Optimization parameter for microgripper based on triple-stair compliant mechanism using GTs-TOPSIS

Abstract

In manipulating the assembly of micro-components, the symmetrical microgripper mechanism often causes destruction, damaging those components during manipulation, due to the phenomenon of non-uniform clamping force output from the clamp. From this disadvantage, a new asymmetric microgripper structure is proposed with stable output clamping force. The asymmetric microgripper structure will have a smaller output displacement than that of the symmetric structure.
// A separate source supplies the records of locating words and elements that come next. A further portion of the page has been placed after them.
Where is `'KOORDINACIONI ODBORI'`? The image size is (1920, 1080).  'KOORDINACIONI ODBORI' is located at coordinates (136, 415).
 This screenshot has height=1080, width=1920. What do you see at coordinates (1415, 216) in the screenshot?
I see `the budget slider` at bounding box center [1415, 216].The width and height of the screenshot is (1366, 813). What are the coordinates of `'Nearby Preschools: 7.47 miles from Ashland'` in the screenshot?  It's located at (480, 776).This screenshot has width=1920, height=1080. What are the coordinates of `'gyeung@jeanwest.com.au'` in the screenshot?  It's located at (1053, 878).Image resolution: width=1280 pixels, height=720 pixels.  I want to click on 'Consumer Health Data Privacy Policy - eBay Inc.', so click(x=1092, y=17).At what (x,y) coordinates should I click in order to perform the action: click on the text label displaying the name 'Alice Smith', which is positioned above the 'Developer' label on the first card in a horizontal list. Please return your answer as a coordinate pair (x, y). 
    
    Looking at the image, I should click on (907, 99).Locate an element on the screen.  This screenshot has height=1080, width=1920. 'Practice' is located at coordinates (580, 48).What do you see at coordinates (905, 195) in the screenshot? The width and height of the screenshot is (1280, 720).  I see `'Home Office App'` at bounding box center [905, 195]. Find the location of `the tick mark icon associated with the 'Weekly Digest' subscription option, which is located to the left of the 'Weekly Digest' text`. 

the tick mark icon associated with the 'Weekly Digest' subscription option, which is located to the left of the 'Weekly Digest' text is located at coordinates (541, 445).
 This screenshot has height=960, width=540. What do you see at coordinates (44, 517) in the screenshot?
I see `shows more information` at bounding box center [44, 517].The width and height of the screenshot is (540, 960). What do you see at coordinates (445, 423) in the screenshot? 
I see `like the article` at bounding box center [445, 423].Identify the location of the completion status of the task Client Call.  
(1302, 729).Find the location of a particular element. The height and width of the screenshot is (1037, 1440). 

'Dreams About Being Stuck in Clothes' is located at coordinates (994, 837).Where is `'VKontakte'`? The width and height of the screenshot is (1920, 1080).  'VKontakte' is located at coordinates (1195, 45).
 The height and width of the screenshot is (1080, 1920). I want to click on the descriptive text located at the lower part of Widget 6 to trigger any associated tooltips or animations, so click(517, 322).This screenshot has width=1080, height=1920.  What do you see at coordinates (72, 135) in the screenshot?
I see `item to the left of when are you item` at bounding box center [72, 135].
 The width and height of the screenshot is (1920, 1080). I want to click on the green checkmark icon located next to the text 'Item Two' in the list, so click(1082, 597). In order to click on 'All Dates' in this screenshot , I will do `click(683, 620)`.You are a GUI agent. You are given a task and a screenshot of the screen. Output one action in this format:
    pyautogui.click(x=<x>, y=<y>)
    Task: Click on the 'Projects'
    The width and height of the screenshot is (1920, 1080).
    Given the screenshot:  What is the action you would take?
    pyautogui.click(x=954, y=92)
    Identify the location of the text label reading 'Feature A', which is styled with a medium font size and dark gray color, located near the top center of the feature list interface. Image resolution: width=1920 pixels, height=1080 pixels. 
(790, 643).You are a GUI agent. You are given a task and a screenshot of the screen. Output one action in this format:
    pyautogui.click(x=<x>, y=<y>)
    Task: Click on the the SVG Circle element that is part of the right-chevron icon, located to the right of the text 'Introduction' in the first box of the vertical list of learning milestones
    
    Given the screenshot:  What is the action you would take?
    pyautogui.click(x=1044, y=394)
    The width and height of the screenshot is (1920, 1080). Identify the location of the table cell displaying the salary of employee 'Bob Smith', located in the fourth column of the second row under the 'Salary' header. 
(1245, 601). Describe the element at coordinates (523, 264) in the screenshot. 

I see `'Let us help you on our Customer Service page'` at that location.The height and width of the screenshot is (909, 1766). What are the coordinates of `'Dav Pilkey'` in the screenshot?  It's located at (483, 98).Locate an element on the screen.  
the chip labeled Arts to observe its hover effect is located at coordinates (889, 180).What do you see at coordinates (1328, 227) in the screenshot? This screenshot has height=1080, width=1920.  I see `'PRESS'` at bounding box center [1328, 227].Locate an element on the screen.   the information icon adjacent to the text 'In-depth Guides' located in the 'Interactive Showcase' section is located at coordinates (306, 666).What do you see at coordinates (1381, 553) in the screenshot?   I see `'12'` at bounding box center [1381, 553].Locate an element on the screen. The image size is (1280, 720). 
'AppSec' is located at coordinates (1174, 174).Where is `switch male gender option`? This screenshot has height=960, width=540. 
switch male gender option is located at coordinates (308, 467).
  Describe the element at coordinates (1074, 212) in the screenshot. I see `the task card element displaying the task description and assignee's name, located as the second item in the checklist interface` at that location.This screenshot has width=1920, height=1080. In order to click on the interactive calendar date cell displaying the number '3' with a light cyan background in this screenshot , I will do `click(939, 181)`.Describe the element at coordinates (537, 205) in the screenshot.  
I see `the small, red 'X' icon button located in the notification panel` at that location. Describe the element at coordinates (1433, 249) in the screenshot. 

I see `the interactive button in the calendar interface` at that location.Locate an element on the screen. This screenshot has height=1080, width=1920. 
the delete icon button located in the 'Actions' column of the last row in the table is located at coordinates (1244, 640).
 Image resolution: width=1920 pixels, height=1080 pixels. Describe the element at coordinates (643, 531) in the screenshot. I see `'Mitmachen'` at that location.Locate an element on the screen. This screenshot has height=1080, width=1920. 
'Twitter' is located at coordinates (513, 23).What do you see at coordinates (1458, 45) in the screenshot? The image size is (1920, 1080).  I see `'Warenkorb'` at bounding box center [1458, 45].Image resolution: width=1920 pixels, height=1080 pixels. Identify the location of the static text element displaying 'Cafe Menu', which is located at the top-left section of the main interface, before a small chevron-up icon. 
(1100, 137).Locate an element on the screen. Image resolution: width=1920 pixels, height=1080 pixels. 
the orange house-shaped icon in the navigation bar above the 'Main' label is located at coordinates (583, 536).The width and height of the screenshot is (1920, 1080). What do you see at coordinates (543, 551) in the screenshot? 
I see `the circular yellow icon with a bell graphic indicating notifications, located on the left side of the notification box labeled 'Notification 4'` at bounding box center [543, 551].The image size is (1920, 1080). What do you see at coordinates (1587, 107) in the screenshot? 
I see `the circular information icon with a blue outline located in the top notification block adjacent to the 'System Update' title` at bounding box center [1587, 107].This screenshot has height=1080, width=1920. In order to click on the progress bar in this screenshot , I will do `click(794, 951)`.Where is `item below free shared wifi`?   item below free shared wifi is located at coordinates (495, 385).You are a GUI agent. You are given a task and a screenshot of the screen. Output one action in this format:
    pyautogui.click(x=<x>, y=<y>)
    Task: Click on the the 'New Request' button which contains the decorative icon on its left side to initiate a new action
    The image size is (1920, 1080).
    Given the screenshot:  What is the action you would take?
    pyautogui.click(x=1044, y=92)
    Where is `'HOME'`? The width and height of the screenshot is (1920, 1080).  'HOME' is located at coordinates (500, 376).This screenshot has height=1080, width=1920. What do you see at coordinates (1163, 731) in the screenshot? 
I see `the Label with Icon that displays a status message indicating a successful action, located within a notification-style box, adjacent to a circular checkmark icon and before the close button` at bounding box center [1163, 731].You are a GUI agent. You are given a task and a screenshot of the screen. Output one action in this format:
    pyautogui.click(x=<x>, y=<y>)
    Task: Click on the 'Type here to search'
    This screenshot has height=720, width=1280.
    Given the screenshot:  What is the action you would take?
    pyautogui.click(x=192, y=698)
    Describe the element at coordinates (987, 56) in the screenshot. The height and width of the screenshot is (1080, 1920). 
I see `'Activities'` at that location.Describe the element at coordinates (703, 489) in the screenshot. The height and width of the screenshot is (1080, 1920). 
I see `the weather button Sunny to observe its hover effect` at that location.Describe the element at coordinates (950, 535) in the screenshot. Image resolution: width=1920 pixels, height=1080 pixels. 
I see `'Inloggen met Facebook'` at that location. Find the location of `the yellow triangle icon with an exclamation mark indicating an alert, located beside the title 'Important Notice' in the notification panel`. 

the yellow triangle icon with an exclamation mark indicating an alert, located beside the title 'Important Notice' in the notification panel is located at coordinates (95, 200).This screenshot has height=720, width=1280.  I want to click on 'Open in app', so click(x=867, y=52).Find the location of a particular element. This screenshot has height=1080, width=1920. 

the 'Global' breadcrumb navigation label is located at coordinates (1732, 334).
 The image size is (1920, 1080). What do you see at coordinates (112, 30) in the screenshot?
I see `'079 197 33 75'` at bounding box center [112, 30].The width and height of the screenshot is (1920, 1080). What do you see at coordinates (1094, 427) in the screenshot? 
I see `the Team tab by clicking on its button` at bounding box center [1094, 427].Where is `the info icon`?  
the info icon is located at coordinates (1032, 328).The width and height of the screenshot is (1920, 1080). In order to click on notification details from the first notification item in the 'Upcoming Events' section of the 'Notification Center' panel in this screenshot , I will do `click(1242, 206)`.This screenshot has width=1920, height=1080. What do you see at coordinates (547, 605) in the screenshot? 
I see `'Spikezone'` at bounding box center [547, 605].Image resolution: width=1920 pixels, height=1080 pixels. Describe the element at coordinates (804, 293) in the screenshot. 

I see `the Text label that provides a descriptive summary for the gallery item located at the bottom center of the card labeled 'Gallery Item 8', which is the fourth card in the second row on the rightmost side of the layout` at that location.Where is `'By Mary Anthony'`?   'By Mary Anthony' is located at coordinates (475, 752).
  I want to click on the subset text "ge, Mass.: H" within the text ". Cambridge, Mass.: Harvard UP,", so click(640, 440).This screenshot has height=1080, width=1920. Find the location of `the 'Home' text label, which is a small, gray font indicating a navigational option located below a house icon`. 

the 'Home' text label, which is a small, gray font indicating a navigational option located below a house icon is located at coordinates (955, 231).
Therefore, to increase the output displacement gain, a flexible hinge with a triple-stair half-bridge-style mechanism (TSBM) is adopted to design the amplifier of the asymmetrical microgripper. The finite element method is applied to analyze the displacement and stress. The optimization process is performed based on the geometric parametric properties of the structure. Using the technology for order preference by similarity to ideal solution (TOPSIS) based on the Grey relationship analysis (GRA), we obtained the maximum displacement output and minimum stress. Results show that the maximum output displacement is 5,818 mm, and stress after analysis is 2,432 MPa. The test is conducted to verify the optimal results and the effectiveness of the optimization method. Finally, experimental experiments were performed, with a 4.8% difference from the FEA results. The results from the experimental test verify that the microgripper’s maximum displacement amplification ratio is approximately 58.2 times.